10) What This Looks Like in Practice
A typical cycle looks like this:
- Clarify the problem and constraints with AI
- Explore multiple solution shapes
- Design the workflow and guardrails
- Generate scaffolding and boring parts
- Prototype behavior and edge cases
- Instrument learning
- Ship to a small audience
- Use AI to synthesize feedback
- Decide what to cut, change, or double down on
The system moves fast.
But the thinking stays deliberate.
The Common Trap
Many teams use AI to:
- build faster
- ship more
- add features
- impress stakeholders
And they end up with:
- noisy MVPs
- unclear signals
- higher complexity
- and slower learning
That’s not leverage.
That’s just faster confusion.
The Real Takeaway
I don’t use AI to build MVPs faster.
I use AI to:
- reduce wasted effort
- surface better questions
- test ideas earlier
- keep systems thin
- and compress the time between assumption and evidence
That’s what rapid prototyping is really about.
Not speed for its own sake.
Speed in learning, with control over direction.
Top comments (6)
The prototyping speed is real — I've had the same experience of getting an MVP skeleton in hours instead of days.
But here's what I've started paying attention to: the METR study found that developers predicted AI made them 24% faster but were actually 19% slower on measured tasks. The gap between how fast it feels and how fast it actually is might be the most important thing to understand about AI-assisted development.

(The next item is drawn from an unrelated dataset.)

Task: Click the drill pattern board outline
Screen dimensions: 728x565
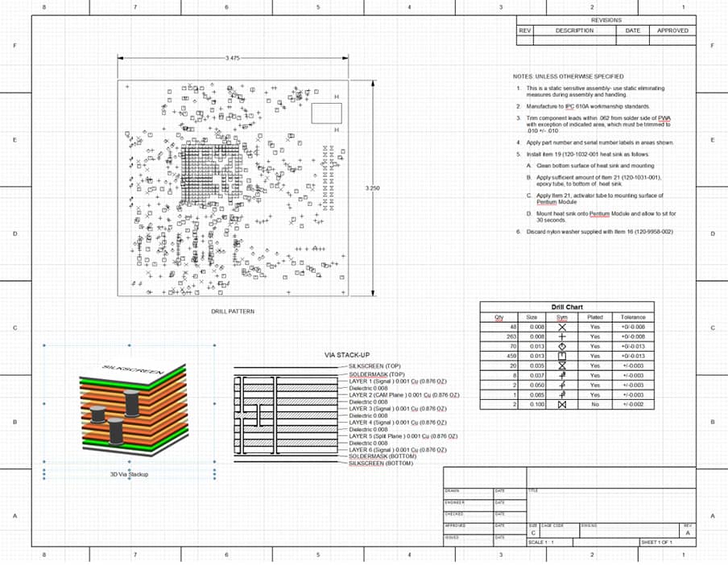Action: pos(233,188)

For prototyping specifically, I think speed is the right metric. You're exploring, not building for production. But the moment you shift to "this is real code now," I'd watch out for that perception gap. The transition from "AI-fast prototype" to "production code I actually understand" is where I've seen the most time get lost.

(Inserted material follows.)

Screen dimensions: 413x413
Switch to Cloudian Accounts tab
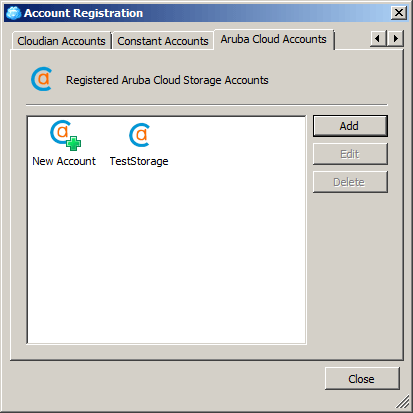point(61,41)
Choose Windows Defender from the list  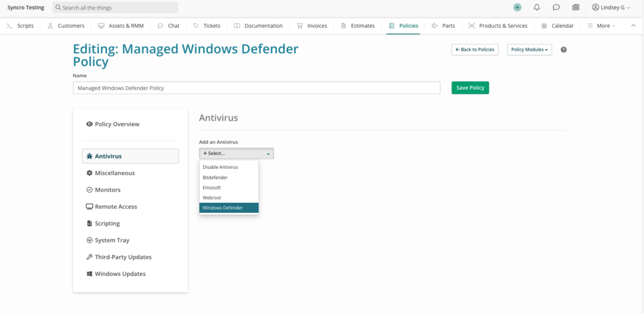[x=229, y=208]
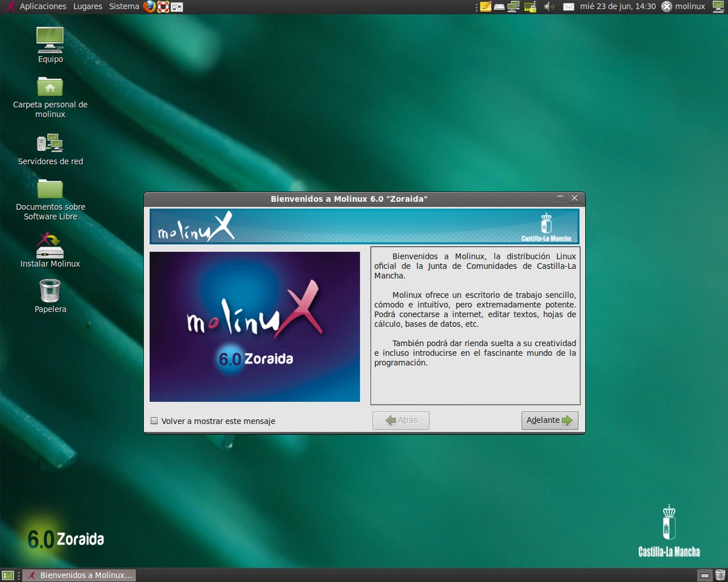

That’s a very thoughtful and well-grounded observation. You’re right, the perception gap between feeling faster and actually being faster is one of the most important things to understand about AI-assisted development.
I really like your distinction between phases. For prototyping, speed is absolutely the right metric: you’re exploring the problem space, testing ideas, and reducing uncertainty. In that phase, AI’s ability to generate scaffolding quickly is a genuine advantage.
But as you said, the moment code becomes “real,” the metric shifts from speed to understanding, ownership, and maintainability. That transition, from AI-fast prototype to production-quality system, is where hidden time costs often appear. Refactoring, validating assumptions, aligning with architecture, and building confidence in the behavior can easily erase the initial gains if it’s not handled deliberately.
Your point about the METR study is a good reminder that felt velocity and actual throughput aren’t the same thing. AI changes where the time is spent, not whether thinking is required. If that thinking is deferred too long, it usually comes back with interest.
This is a very mature way to frame it: use AI for fast exploration, but be intentional about the handoff to “code we truly understand.” That handoff is where real engineering discipline still matters most.
Speed in learning, with control over direction.
That sounds like smart ai use, I like it. As a beginner, these are the things I am looking for. Whats the practical setup? Are the 9 steps in your claude.md?
Thank you, I’m glad this was useful. Yes, the 9 steps are outlined in the claude.md as a practical starting setup. They’re meant to be a lightweight, repeatable workflow you can adapt to your own projects rather than a rigid framework.
The idea is to start simple: define the workflow, add basic context, include a verification step, and keep a small feedback loop.
You advocate for clarity, yet deliver 2500 words that could be 250. The irony: your "thinking partner" AI didn't challenge the core assumption—that shipping MVPs faster is the bottleneck. It's not. The real trap is building any MVP when the problem space isn't validated. Your workflow optimizes iteration speed, but iteration on a bad hypothesis just burns runway efficiently. Where's the forcing function that kills the project before scaffolding exists?